• **What to work on**
Lines below that hold the word "date" must be copied in full.

■ ■ ■ ■

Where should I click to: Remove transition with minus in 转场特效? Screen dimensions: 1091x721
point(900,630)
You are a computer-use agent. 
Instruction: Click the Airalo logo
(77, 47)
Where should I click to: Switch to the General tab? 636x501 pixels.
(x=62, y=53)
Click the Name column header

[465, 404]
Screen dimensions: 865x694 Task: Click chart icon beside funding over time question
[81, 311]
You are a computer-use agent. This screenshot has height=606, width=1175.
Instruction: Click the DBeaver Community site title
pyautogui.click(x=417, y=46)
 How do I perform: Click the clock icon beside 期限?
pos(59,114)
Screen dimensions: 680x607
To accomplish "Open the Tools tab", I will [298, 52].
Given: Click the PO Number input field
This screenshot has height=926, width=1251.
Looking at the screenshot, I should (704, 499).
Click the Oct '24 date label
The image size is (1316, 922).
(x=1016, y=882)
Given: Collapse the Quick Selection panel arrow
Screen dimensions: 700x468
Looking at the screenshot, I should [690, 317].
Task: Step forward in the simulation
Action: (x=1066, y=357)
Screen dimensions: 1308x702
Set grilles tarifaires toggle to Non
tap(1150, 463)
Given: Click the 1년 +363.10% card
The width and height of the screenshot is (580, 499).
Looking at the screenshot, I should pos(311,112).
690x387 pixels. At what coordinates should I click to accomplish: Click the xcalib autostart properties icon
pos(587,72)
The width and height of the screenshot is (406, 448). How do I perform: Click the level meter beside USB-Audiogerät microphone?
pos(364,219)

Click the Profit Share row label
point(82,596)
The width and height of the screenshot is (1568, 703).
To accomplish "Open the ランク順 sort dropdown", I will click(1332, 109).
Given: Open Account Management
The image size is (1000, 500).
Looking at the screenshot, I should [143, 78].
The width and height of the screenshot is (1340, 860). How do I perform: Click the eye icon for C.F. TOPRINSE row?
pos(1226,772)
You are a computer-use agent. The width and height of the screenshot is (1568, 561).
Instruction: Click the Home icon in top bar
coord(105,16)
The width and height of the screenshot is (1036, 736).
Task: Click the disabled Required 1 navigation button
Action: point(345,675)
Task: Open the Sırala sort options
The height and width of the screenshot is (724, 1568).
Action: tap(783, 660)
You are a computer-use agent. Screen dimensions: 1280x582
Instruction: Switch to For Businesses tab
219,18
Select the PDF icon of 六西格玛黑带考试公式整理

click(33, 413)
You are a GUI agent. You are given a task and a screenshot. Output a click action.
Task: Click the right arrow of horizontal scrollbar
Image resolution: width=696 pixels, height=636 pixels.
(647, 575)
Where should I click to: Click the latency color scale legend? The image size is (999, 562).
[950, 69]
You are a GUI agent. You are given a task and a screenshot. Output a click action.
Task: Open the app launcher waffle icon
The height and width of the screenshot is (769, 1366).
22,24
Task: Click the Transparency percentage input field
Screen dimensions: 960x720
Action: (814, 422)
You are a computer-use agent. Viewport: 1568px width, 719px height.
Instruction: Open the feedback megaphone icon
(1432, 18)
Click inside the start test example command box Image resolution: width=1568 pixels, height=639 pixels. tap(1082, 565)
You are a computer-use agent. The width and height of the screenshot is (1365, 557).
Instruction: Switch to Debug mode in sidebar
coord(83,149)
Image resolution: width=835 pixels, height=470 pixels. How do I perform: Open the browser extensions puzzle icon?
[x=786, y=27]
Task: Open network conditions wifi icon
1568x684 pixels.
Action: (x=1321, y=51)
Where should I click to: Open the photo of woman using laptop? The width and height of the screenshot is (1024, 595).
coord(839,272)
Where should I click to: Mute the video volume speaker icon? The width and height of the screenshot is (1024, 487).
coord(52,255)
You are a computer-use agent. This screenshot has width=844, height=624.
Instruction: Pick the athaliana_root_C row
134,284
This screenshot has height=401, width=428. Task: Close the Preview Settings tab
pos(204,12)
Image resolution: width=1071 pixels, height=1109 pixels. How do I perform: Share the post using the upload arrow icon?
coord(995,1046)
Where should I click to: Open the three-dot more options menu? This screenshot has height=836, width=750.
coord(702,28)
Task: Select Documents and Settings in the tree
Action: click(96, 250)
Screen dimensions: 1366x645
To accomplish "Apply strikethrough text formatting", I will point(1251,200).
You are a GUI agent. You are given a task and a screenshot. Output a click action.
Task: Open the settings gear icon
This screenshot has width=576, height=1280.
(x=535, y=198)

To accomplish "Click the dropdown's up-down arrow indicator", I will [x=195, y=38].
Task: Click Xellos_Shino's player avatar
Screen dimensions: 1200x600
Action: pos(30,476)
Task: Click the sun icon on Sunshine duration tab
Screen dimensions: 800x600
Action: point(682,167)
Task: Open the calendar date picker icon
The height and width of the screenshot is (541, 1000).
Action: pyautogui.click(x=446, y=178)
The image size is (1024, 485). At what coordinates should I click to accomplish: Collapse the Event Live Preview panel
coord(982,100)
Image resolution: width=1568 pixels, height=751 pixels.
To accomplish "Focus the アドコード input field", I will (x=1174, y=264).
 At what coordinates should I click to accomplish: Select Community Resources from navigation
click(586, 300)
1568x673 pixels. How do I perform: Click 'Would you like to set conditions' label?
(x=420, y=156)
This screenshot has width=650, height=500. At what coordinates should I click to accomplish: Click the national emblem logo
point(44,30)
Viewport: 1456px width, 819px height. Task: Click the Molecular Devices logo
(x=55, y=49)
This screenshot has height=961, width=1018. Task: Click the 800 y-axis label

■ ■ ■ ■

• **Solution to this exercise**
Click the Oct '24 date label
Task: Open the calendar date picker icon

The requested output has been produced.